Nueve meses bastan para sembrar estabilidad, confianza y esperanza. Si logra eso, habrá hecho más que gobernar: habrá servido a la República.
El flamante presidente interino del Perú, denominación prevista en la Ley 27375, asume el más breve y delicado de los encargos: conducir la Nación durante nueve meses que serán decisivos para el futuro republicano. No es tiempo entonces para improvisar ni buscar aplausos, sino para gobernar con entereza, técnica y sentido histórico. El país tampoco espera milagros, sino rumbo claro.
Su primera obligación será preservar la estabilidad macroeconómica, ese cimiento que ha permitido al Perú resistir pandemias y crisis políticas sucesivas. No tocar los pilares que sostienen la confianza —autonomía del Banco Central, disciplina fiscal, apertura comercial— es esencial. Pero la estabilidad no puede ser excusa para la indiferencia social: oriente el gasto hacia salud, seguridad y educación, tres urgencias nacionales. Los mercados valoran el orden; los ciudadanos, la justicia. Impulse los proyectos de infraestructura ya encaminados, sin entrar en obras faraónicas que no podrá culminar.
Segundo, asegurar elecciones limpias y transparentes. No hay democracia sin legitimidad electoral. Garantice un proceso sin interferencias, con neutralidad del Ejecutivo y respeto absoluto a los organismos electorales. Entregue un país en calma y con reglas claras, porque el mayor legado de un gobierno de transición es que nadie dude de su neutralidad.
Tercero, enfrente personalmente con firmeza y rigor la inseguridad. El Perú vive una ola delictiva sin precedentes: extorsiones, sicariato, crimen organizado. No se trata de militarizar las calles, sino de profesionalizar la Policía Nacional del Perú, fortalecer la inteligencia y control territorial para devolverle autoridad al Estado. Devuelva a las unidades especializadas su función real: investigar y capturar a las bancas criminales. La reducción de los niveles de inseguridad será la medida inmediata de éxito para todos los peruanos.

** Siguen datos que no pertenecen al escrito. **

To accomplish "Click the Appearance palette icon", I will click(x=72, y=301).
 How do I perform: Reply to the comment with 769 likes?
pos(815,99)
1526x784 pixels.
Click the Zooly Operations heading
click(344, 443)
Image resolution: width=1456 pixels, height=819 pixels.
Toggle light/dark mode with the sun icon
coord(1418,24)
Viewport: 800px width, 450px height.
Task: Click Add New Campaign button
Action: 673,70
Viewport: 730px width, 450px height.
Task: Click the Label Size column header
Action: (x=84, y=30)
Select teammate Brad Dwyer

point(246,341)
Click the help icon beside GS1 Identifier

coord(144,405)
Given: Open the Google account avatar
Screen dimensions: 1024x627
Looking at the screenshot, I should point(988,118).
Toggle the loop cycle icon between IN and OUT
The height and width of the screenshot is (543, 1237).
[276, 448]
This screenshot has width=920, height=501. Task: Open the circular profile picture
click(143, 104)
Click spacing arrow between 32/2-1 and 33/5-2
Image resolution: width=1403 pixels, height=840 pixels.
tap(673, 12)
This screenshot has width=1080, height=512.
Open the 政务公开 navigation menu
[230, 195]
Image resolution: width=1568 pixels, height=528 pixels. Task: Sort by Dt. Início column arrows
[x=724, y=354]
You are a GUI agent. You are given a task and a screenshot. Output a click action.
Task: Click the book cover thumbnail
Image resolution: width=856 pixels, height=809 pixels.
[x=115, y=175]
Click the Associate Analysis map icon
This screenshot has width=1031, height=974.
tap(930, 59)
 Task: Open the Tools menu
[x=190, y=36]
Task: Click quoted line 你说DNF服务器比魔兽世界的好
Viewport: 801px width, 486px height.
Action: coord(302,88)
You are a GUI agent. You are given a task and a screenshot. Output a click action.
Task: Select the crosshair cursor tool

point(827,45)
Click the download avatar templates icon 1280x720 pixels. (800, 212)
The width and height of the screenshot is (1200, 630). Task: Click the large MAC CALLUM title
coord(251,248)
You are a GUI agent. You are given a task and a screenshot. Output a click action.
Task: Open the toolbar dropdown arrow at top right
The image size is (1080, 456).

Cuarto, elija un gabinete puramente técnico, libre de amiguismos y compromisos con el Congreso. Porque en un gobierno de transición la lealtad al Estado de derecho no se mide por afinidades políticas, sino por competencia, ética y capacidad para servir al país, dejando de lado los intereses personales.
Por último, recuerde que la grandeza de un estadista se mide por su capacidad de unir. No gobierne desde el cálculo, sino desde el equilibrio. Escuche a la historia, decida con solidez y comunique con claridad. La historia no recordará sus discursos, sino los gestos de prudencia y decoro con que cierre este ciclo.
Nueve meses bastan para sembrar estabilidad, confianza y esperanza. Si logra eso, habrá hecho más que gobernar: habrá servido a la República.